• _Work instruction_
Reproduce the records below; each should match the original exactly.

__________________________________________________

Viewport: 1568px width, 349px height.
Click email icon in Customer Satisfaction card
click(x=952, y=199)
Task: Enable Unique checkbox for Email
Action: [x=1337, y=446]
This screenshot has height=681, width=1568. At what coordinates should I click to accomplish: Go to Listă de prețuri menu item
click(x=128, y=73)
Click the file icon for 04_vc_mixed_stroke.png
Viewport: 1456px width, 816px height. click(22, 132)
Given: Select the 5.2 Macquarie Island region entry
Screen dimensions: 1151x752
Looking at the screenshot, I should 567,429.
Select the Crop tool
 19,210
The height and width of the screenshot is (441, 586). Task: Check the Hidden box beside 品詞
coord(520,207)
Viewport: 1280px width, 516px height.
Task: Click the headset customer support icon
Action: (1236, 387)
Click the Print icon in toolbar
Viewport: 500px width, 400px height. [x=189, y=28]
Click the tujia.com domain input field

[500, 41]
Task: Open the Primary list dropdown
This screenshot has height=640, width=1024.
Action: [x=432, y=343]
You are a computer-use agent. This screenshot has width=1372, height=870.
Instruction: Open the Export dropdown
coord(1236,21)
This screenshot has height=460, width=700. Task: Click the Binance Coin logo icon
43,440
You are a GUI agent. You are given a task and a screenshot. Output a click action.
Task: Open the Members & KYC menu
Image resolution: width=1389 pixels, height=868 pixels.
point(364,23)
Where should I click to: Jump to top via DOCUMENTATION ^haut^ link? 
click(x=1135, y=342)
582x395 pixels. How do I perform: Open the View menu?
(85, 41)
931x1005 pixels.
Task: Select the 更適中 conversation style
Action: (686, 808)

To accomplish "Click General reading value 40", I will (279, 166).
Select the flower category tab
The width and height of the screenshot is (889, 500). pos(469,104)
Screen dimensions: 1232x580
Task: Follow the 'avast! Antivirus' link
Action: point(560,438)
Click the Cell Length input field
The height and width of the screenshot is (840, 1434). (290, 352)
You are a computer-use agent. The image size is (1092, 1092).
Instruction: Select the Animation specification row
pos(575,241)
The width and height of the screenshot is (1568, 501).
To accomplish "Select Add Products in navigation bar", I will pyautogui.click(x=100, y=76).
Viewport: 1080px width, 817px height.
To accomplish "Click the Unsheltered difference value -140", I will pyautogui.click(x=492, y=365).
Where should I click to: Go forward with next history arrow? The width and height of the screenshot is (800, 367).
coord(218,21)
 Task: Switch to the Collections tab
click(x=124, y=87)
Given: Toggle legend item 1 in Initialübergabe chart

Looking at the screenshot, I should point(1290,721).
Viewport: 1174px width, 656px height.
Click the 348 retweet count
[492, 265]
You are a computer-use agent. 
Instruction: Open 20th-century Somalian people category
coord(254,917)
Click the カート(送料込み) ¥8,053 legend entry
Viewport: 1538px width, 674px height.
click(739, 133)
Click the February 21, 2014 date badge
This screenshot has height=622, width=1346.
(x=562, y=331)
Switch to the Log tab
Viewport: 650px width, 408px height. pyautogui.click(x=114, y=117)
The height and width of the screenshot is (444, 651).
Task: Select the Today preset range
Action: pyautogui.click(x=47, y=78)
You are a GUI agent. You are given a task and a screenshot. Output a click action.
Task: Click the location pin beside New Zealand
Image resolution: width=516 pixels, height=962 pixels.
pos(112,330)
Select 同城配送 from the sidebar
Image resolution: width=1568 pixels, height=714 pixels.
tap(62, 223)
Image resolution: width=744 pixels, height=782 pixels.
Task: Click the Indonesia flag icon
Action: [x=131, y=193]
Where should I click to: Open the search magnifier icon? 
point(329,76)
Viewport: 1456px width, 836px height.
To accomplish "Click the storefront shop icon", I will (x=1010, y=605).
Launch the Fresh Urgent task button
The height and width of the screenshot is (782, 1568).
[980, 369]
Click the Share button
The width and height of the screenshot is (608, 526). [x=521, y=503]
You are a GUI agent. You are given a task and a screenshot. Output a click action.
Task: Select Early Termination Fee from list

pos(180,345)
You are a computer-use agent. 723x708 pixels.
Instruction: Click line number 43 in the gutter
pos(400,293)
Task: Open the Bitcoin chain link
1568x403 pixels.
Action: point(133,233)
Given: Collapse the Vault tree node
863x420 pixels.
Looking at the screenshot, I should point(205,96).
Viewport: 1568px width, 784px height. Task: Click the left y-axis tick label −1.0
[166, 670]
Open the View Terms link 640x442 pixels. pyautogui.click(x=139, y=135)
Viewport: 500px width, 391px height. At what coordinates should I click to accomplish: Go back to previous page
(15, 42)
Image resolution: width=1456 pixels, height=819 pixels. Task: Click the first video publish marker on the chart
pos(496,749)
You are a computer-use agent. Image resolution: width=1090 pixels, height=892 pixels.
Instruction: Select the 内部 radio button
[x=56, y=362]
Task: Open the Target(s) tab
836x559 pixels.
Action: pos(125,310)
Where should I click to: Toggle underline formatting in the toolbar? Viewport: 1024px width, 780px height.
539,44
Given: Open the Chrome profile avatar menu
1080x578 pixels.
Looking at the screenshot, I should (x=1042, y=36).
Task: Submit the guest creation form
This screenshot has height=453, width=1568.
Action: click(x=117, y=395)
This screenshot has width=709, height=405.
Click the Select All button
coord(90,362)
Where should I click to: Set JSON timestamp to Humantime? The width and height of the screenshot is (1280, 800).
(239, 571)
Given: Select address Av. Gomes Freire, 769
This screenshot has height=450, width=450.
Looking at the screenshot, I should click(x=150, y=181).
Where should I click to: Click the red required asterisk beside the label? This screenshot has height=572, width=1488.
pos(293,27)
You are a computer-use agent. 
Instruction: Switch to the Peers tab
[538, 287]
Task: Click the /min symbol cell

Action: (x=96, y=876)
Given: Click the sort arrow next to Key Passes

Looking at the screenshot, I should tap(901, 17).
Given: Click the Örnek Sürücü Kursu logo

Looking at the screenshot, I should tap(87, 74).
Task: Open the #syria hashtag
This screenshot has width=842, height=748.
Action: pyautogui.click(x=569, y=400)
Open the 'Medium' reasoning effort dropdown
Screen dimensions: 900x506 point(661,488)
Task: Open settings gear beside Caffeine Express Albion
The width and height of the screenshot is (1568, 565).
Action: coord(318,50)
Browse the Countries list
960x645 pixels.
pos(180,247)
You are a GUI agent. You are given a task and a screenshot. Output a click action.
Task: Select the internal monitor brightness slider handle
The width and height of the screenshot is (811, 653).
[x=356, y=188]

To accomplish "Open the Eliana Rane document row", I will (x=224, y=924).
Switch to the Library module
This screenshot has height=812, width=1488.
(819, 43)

__________________________________________________

• _Response to the task_
Viewport: 1568px width, 349px height.
Click email icon in Customer Satisfaction card
click(x=952, y=199)
Task: Enable Unique checkbox for Email
Action: [x=1337, y=446]
This screenshot has height=681, width=1568. At what coordinates should I click to accomplish: Go to Listă de prețuri menu item
click(x=128, y=73)
Click the file icon for 04_vc_mixed_stroke.png
Viewport: 1456px width, 816px height. click(22, 132)
Given: Select the 5.2 Macquarie Island region entry
Screen dimensions: 1151x752
Looking at the screenshot, I should 567,429.
Select the Crop tool
 19,210
The height and width of the screenshot is (441, 586). Task: Check the Hidden box beside 品詞
coord(520,207)
Viewport: 1280px width, 516px height.
Task: Click the headset customer support icon
Action: (1236, 387)
Click the Print icon in toolbar
Viewport: 500px width, 400px height. [x=189, y=28]
Click the tujia.com domain input field

[500, 41]
Task: Open the Primary list dropdown
This screenshot has height=640, width=1024.
Action: [x=432, y=343]
You are a computer-use agent. This screenshot has width=1372, height=870.
Instruction: Open the Export dropdown
coord(1236,21)
This screenshot has height=460, width=700. Task: Click the Binance Coin logo icon
43,440
You are a GUI agent. You are given a task and a screenshot. Output a click action.
Task: Open the Members & KYC menu
Image resolution: width=1389 pixels, height=868 pixels.
point(364,23)
Where should I click to: Jump to top via DOCUMENTATION ^haut^ link? 
click(x=1135, y=342)
582x395 pixels. How do I perform: Open the View menu?
(85, 41)
931x1005 pixels.
Task: Select the 更適中 conversation style
Action: (686, 808)

To accomplish "Click General reading value 40", I will (279, 166).
Select the flower category tab
The width and height of the screenshot is (889, 500). pos(469,104)
Screen dimensions: 1232x580
Task: Follow the 'avast! Antivirus' link
Action: point(560,438)
Click the Cell Length input field
The height and width of the screenshot is (840, 1434). (290, 352)
You are a computer-use agent. The image size is (1092, 1092).
Instruction: Select the Animation specification row
pos(575,241)
The width and height of the screenshot is (1568, 501).
To accomplish "Select Add Products in navigation bar", I will pyautogui.click(x=100, y=76).
Viewport: 1080px width, 817px height.
To accomplish "Click the Unsheltered difference value -140", I will pyautogui.click(x=492, y=365).
Where should I click to: Go forward with next history arrow? The width and height of the screenshot is (800, 367).
coord(218,21)
 Task: Switch to the Collections tab
click(x=124, y=87)
Given: Toggle legend item 1 in Initialübergabe chart

Looking at the screenshot, I should point(1290,721).
Viewport: 1174px width, 656px height.
Click the 348 retweet count
[492, 265]
You are a computer-use agent. 
Instruction: Open 20th-century Somalian people category
coord(254,917)
Click the カート(送料込み) ¥8,053 legend entry
Viewport: 1538px width, 674px height.
click(739, 133)
Click the February 21, 2014 date badge
This screenshot has height=622, width=1346.
(x=562, y=331)
Switch to the Log tab
Viewport: 650px width, 408px height. pyautogui.click(x=114, y=117)
The height and width of the screenshot is (444, 651).
Task: Select the Today preset range
Action: pyautogui.click(x=47, y=78)
You are a GUI agent. You are given a task and a screenshot. Output a click action.
Task: Click the location pin beside New Zealand
Image resolution: width=516 pixels, height=962 pixels.
pos(112,330)
Select 同城配送 from the sidebar
Image resolution: width=1568 pixels, height=714 pixels.
tap(62, 223)
Image resolution: width=744 pixels, height=782 pixels.
Task: Click the Indonesia flag icon
Action: [x=131, y=193]
Where should I click to: Open the search magnifier icon? 
point(329,76)
Viewport: 1456px width, 836px height.
To accomplish "Click the storefront shop icon", I will (x=1010, y=605).
Launch the Fresh Urgent task button
The height and width of the screenshot is (782, 1568).
[980, 369]
Click the Share button
The width and height of the screenshot is (608, 526). [x=521, y=503]
You are a GUI agent. You are given a task and a screenshot. Output a click action.
Task: Select Early Termination Fee from list

pos(180,345)
You are a computer-use agent. 723x708 pixels.
Instruction: Click line number 43 in the gutter
pos(400,293)
Task: Open the Bitcoin chain link
1568x403 pixels.
Action: point(133,233)
Given: Collapse the Vault tree node
863x420 pixels.
Looking at the screenshot, I should point(205,96).
Viewport: 1568px width, 784px height. Task: Click the left y-axis tick label −1.0
[166, 670]
Open the View Terms link 640x442 pixels. pyautogui.click(x=139, y=135)
Viewport: 500px width, 391px height. At what coordinates should I click to accomplish: Go back to previous page
(15, 42)
Image resolution: width=1456 pixels, height=819 pixels. Task: Click the first video publish marker on the chart
pos(496,749)
You are a computer-use agent. Image resolution: width=1090 pixels, height=892 pixels.
Instruction: Select the 内部 radio button
[x=56, y=362]
Task: Open the Target(s) tab
836x559 pixels.
Action: pos(125,310)
Where should I click to: Toggle underline formatting in the toolbar? Viewport: 1024px width, 780px height.
539,44
Given: Open the Chrome profile avatar menu
1080x578 pixels.
Looking at the screenshot, I should (x=1042, y=36).
Task: Submit the guest creation form
This screenshot has height=453, width=1568.
Action: click(x=117, y=395)
This screenshot has width=709, height=405.
Click the Select All button
coord(90,362)
Where should I click to: Set JSON timestamp to Humantime? The width and height of the screenshot is (1280, 800).
(239, 571)
Given: Select address Av. Gomes Freire, 769
This screenshot has height=450, width=450.
Looking at the screenshot, I should click(x=150, y=181).
Where should I click to: Click the red required asterisk beside the label? This screenshot has height=572, width=1488.
pos(293,27)
You are a computer-use agent. 
Instruction: Switch to the Peers tab
[538, 287]
Task: Click the /min symbol cell

Action: (x=96, y=876)
Given: Click the sort arrow next to Key Passes

Looking at the screenshot, I should tap(901, 17).
Given: Click the Örnek Sürücü Kursu logo

Looking at the screenshot, I should tap(87, 74).
Task: Open the #syria hashtag
This screenshot has width=842, height=748.
Action: pyautogui.click(x=569, y=400)
Open the 'Medium' reasoning effort dropdown
Screen dimensions: 900x506 point(661,488)
Task: Open settings gear beside Caffeine Express Albion
The width and height of the screenshot is (1568, 565).
Action: coord(318,50)
Browse the Countries list
960x645 pixels.
pos(180,247)
You are a GUI agent. You are given a task and a screenshot. Output a click action.
Task: Select the internal monitor brightness slider handle
The width and height of the screenshot is (811, 653).
[x=356, y=188]

To accomplish "Open the Eliana Rane document row", I will (x=224, y=924).
Switch to the Library module
This screenshot has height=812, width=1488.
(819, 43)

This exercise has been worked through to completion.